La dégradation continue de la situation sécuritaire dans le territoire de Masisi, au Nord-Kivu, a contraint une trentaine d’écoles primaires et secondaires à fermer leurs portes, privant ainsi des milliers d’enfants de leur droit à l’éducation. Ce constat alarmant ressort d’un rapport publié cette semaine par la coordination locale de la société civile du secteur de Katoyi, à l’approche de la clôture de l’année scolaire 2025‑2026.
Selon ce rapport, les affrontements récurrents opposant les Forces armées de la RDC (FARDC) et les groupes Wazalendo aux rebelles de l’AFC/M23 ont lourdement affecté le secteur éducatif dans le sud du territoire.
Dans le seul secteur de Katoyi, la société civile dénombre 10 écoles secondaires et 20 écoles primaires, soit un total de 30 établissements fermés ou devenus inaccessibles en raison de l’insécurité.
Plusieurs écoles ont été directement endommagées par les combats, tandis que d’autres sont situées dans des zones devenues trop dangereuses pour les élèves et les enseignants.
Une paralysie qui s’étend au-delà de Katoyi
La crise dépasse largement le secteur de Katoyi. D’autres établissements situés dans le secteur d’Osso Banyungu et en chefferie des Bahunde n’ont plus fonctionné depuis novembre 2025.
Dans ces zones, les violences armées ont perturbé presque toute l’année scolaire, rendant impossible la poursuite normale des cours.
Les autorités de la province éducative Nord-Kivu 3 confirment cette situation préoccupante.
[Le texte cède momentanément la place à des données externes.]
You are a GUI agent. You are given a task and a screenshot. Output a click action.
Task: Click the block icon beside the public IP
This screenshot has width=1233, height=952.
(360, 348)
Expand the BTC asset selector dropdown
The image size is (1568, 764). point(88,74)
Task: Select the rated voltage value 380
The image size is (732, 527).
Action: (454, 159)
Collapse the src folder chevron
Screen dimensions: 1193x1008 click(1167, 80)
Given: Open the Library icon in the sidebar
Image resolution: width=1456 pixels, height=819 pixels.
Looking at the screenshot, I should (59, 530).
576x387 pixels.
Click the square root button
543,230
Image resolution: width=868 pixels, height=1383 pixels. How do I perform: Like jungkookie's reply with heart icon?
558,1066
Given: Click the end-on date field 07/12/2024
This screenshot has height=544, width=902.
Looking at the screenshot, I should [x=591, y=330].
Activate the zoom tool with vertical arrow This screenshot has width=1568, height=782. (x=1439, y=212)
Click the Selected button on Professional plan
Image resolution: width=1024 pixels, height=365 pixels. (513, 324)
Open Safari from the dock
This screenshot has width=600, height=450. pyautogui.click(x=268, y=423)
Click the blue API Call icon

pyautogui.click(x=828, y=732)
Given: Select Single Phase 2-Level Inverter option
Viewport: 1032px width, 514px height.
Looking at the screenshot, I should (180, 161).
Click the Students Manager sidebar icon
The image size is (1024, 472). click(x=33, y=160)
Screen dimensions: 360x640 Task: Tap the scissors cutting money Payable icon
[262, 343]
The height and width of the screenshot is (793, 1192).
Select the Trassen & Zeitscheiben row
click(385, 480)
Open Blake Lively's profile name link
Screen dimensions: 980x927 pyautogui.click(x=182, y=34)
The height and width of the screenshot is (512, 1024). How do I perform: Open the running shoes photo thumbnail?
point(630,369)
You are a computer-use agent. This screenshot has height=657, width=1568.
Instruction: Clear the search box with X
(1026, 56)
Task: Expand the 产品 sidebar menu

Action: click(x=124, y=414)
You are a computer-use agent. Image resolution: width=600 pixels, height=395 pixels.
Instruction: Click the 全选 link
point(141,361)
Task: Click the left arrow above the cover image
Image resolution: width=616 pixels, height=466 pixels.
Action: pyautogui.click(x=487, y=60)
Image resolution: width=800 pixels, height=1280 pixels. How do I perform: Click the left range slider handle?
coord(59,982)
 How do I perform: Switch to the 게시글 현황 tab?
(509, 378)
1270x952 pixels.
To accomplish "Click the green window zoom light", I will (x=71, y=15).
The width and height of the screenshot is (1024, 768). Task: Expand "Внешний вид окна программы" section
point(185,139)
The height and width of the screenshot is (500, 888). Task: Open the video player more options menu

Elles indiquent toutefois que certains élèves finalistes du primaire, de la 8ᵉ de base et de la 4ᵉ des humanités ont pu être transférés vers des centres d’examens encore opérationnels, afin de leur permettre de participer aux épreuves nationales.
Des conditions d’apprentissage précaires
Même dans les rares écoles conservées ouvertes, les conditions d’apprentissage demeurent extrêmement difficiles, ajoute le rapport de la société civile.
Dans des localités comme Nyamaboko, Ufamandu, les environs de Nyabiondo, Ngungu et Rubaya, les cours sont régulièrement interrompus par la reprise des combats.
Les étudiants étudient dans un climat marqué par :
l’incertitude, la peur, une forte anxiété liée à la proximité des violences.
Cette instabilité affecte non seulement la continuité pédagogique, mais aussi le bien-être psychosocial des enfants.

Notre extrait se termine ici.